WHAT IS EXPECTED. This exercise asks for an exact transcription of every entry.

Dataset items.
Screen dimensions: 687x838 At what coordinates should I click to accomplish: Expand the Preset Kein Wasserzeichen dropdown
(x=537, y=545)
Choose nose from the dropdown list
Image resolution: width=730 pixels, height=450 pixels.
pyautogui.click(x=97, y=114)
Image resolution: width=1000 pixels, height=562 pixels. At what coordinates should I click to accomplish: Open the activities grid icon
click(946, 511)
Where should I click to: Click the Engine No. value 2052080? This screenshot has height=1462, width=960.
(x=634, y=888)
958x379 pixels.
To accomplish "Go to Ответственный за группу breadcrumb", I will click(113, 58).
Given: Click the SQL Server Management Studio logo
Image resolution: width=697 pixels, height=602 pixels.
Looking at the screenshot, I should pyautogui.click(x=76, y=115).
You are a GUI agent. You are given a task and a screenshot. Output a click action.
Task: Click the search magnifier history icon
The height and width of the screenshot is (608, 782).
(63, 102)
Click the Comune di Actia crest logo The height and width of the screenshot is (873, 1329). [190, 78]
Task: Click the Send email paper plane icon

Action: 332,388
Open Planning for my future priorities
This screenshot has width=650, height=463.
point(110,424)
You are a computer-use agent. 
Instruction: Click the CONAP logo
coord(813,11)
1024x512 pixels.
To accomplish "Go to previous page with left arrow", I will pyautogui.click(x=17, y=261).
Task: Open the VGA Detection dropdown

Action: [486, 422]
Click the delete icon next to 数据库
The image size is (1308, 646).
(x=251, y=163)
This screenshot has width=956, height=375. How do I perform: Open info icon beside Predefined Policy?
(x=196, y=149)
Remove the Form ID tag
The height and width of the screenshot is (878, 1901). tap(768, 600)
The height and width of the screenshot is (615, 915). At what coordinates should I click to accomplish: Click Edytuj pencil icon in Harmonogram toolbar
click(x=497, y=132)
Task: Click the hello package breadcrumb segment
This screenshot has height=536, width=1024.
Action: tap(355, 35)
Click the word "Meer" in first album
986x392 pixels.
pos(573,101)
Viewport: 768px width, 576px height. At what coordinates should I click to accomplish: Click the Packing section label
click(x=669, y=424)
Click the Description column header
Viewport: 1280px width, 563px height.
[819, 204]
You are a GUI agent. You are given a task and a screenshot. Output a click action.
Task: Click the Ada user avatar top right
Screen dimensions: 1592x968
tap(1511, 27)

ANSWER BOX.
Screen dimensions: 687x838 At what coordinates should I click to accomplish: Expand the Preset Kein Wasserzeichen dropdown
(x=537, y=545)
Choose nose from the dropdown list
Image resolution: width=730 pixels, height=450 pixels.
pyautogui.click(x=97, y=114)
Image resolution: width=1000 pixels, height=562 pixels. At what coordinates should I click to accomplish: Open the activities grid icon
click(946, 511)
Where should I click to: Click the Engine No. value 2052080? This screenshot has height=1462, width=960.
(x=634, y=888)
958x379 pixels.
To accomplish "Go to Ответственный за группу breadcrumb", I will click(113, 58).
Given: Click the SQL Server Management Studio logo
Image resolution: width=697 pixels, height=602 pixels.
Looking at the screenshot, I should pyautogui.click(x=76, y=115).
You are a GUI agent. You are given a task and a screenshot. Output a click action.
Task: Click the search magnifier history icon
The height and width of the screenshot is (608, 782).
(63, 102)
Click the Comune di Actia crest logo The height and width of the screenshot is (873, 1329). [190, 78]
Task: Click the Send email paper plane icon

Action: 332,388
Open Planning for my future priorities
This screenshot has width=650, height=463.
point(110,424)
You are a computer-use agent. 
Instruction: Click the CONAP logo
coord(813,11)
1024x512 pixels.
To accomplish "Go to previous page with left arrow", I will pyautogui.click(x=17, y=261).
Task: Open the VGA Detection dropdown

Action: [486, 422]
Click the delete icon next to 数据库
The image size is (1308, 646).
(x=251, y=163)
This screenshot has width=956, height=375. How do I perform: Open info icon beside Predefined Policy?
(x=196, y=149)
Remove the Form ID tag
The height and width of the screenshot is (878, 1901). tap(768, 600)
The height and width of the screenshot is (615, 915). At what coordinates should I click to accomplish: Click Edytuj pencil icon in Harmonogram toolbar
click(x=497, y=132)
Task: Click the hello package breadcrumb segment
This screenshot has height=536, width=1024.
Action: tap(355, 35)
Click the word "Meer" in first album
986x392 pixels.
pos(573,101)
Viewport: 768px width, 576px height. At what coordinates should I click to accomplish: Click the Packing section label
click(x=669, y=424)
Click the Description column header
Viewport: 1280px width, 563px height.
[819, 204]
You are a GUI agent. You are given a task and a screenshot. Output a click action.
Task: Click the Ada user avatar top right
Screen dimensions: 1592x968
tap(1511, 27)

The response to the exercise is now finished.